When we discover that there are pigeons in our lives—that there are people who aren’t impressed with our greatness—we often become irritated. That person doesn’t appreciate me, we say to ourselves, and we feel that we are righteously angry.

There’s only one problem with that: we aren’t playing for the pigeons.

Josh Hamilton, one of baseball’s greatest players, played in the game that night. He stood at the plate while the pigeons ignored him. But He wasn’t playing for the pigeons. He wasn’t even playing for the fans either, really. Josh is a Christian, and he understands about playing for the Audience of One.

I wonder if you and I really understand that, and I’m afraid we don’t. Too often, we play for the pigeons. Even more often, we play for the people in the stands. Granted, we may need to serve those people in the stands, but they’re not our ultimate audience. Our supreme Audience is Christ. Or at least, He should be.
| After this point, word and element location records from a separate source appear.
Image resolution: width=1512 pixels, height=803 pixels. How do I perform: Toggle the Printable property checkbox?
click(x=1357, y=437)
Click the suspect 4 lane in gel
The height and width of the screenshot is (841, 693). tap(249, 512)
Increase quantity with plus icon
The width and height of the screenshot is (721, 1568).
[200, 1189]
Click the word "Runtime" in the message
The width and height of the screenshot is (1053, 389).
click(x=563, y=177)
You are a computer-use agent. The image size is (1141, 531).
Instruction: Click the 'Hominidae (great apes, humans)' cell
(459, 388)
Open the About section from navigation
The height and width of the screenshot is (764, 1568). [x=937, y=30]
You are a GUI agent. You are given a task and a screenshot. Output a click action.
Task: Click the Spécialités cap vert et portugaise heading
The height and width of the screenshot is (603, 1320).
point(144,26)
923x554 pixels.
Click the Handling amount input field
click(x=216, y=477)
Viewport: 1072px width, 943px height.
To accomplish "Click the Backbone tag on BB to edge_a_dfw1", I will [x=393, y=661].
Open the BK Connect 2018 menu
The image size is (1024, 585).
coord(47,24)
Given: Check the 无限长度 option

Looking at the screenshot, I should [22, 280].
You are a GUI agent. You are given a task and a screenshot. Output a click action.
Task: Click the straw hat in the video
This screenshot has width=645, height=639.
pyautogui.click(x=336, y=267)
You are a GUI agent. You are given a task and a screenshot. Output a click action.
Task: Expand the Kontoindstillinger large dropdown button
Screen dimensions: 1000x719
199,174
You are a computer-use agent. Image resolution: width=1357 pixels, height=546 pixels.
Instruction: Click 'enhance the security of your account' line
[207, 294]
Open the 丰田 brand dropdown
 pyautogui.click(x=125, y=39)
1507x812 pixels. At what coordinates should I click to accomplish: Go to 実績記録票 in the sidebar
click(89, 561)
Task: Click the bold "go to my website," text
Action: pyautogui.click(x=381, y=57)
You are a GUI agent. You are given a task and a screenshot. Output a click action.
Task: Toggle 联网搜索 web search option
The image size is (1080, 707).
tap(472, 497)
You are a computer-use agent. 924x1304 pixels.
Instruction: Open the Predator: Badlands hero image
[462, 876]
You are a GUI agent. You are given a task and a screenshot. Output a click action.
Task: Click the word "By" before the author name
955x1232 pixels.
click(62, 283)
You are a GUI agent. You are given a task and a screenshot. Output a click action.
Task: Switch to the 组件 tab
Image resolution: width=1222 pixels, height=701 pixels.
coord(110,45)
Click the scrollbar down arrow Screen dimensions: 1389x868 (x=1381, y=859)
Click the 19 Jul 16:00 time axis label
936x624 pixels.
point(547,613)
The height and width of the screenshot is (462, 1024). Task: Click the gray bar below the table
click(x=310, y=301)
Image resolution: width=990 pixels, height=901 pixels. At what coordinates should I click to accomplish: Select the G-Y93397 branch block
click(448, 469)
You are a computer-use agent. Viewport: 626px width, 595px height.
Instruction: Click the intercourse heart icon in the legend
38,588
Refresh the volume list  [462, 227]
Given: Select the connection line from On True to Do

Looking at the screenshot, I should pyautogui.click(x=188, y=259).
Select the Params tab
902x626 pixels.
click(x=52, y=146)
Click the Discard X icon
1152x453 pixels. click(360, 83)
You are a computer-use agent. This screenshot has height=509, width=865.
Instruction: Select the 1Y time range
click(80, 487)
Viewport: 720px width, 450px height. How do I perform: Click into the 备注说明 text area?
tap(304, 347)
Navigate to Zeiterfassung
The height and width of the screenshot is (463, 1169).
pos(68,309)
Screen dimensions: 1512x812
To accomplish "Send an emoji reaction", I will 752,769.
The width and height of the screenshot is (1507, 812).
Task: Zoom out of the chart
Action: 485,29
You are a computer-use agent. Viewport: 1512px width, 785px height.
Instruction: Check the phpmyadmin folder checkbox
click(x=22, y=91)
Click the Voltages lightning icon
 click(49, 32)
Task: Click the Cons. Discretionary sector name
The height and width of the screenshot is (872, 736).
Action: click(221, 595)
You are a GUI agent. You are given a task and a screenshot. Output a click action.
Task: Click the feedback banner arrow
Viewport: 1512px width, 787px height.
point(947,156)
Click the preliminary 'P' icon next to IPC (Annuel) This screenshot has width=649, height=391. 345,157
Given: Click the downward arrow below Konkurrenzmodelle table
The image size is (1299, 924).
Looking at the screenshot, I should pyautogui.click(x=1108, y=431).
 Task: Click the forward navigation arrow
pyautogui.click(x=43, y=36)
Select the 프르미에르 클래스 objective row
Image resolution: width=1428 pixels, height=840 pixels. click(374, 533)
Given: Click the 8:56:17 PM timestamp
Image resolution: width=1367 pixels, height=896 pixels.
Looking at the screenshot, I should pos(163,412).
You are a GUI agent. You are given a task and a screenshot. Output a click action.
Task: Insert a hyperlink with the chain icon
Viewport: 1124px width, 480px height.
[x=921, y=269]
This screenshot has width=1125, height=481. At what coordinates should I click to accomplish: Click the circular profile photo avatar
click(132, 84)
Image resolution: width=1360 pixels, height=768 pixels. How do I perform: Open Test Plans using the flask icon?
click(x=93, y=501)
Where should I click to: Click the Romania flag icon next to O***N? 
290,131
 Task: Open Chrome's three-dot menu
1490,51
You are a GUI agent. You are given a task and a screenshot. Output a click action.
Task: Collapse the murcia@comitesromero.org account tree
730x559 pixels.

Mom, you’re going to be called to step up to the plate today. Several times, in fact. You’ll have to approach the plate repeatedly and take your best swing no matter what life throws at you. If your swing isn’t what the crowd is hoping for, there might be silence. There might even be boos. Either way, the pigeons won’t care.

What will you do then? Will you throw your bat to the ground and yell at everybody in the ballpark that they should have appreciated you more? Or will you focus on your Audience of One, knowing that He always loves and appreciates you?

On the other hand, perhaps you’ll do something the crowd likes, and they’ll cheer you. Will you run the bases and then stop at home plate, your hands in the air, acknowledging the crowd’s approval, but forgetting all about your other Audience?

Mom, think about Whom you’re playing for. It’s not the crowd. It’s certainly not the pigeons. It’s the Audience of One. The only One who really matters. Any cheers you get from those around you are just background noise—nice, but not all that important. What matters is what the Audience thinks.

Whom would He say you’re playing for today?

Colossians 3:23-24—Whatever you do, do your work heartily, as for the Lord rather than for men, knowing that from the Lord you will receive the reward of the inheritance. It is the Lord Christ whom you serve.